Please edit the data starting at the line that contains "Where should I click to: Click the ollama" and ending at the line that contains "point(48,390)". Give those lines again with "command field" replaced by "command input" and everything else unchanged.

[Data entries]
+-------+
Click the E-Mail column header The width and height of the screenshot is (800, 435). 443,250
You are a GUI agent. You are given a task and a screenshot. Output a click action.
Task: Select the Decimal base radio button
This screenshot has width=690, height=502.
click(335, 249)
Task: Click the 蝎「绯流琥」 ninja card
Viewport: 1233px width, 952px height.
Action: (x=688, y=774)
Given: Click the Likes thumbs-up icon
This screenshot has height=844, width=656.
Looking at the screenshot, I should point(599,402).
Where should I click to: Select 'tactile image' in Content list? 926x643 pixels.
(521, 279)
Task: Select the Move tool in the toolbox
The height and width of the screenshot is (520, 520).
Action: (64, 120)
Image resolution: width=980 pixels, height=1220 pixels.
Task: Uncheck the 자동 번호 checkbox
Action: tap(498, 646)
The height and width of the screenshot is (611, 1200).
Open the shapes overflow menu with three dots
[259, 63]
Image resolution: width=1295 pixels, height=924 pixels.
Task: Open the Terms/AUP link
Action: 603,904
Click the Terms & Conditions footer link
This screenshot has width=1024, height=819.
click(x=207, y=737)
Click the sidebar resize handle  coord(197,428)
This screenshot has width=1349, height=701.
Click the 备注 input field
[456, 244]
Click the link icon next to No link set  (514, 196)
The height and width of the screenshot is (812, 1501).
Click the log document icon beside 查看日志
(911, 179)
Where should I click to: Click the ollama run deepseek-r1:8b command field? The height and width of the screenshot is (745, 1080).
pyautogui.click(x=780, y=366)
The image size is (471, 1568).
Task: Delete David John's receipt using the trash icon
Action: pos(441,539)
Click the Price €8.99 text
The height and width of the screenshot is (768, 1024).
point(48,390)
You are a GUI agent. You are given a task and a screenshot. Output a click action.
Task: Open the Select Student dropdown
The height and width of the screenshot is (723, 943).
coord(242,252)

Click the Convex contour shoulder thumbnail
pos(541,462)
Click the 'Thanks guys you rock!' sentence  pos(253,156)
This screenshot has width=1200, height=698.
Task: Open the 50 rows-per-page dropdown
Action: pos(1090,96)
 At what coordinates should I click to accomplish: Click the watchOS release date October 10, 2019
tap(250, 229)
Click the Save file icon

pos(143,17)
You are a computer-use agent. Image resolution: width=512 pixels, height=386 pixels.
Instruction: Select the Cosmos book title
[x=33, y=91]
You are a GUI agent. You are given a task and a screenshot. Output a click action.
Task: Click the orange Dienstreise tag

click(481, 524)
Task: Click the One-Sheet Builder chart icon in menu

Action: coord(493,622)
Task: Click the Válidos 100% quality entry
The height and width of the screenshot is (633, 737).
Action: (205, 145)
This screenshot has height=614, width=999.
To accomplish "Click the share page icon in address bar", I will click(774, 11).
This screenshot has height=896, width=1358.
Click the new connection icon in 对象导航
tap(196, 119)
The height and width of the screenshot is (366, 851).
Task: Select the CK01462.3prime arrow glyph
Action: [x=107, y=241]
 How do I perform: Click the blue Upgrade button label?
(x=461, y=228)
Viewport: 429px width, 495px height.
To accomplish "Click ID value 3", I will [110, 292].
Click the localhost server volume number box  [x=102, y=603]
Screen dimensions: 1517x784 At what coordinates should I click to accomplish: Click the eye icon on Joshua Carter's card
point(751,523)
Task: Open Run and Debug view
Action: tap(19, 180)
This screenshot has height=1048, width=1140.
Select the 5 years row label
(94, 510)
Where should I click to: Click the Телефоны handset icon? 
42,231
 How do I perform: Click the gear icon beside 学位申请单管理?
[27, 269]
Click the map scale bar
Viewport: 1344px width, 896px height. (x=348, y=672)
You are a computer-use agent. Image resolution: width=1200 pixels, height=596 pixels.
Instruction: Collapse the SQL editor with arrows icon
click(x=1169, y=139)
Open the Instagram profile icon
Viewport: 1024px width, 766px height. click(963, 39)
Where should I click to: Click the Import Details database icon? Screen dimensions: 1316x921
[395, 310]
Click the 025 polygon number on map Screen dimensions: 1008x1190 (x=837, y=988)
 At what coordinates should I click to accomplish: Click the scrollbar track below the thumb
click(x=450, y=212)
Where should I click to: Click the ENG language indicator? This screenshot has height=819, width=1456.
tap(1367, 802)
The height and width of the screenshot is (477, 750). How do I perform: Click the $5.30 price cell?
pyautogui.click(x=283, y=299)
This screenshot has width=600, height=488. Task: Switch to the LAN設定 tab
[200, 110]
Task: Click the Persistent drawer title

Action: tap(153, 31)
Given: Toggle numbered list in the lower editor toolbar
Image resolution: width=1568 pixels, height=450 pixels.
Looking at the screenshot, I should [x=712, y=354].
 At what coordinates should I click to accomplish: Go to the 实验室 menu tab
+-------+
> **Completed task**
Where should I click to: Click the ollama run deepseek-r1:8b command input? The height and width of the screenshot is (745, 1080).
pyautogui.click(x=780, y=366)
The image size is (471, 1568).
Task: Delete David John's receipt using the trash icon
Action: pos(441,539)
Click the Price €8.99 text
The height and width of the screenshot is (768, 1024).
point(48,390)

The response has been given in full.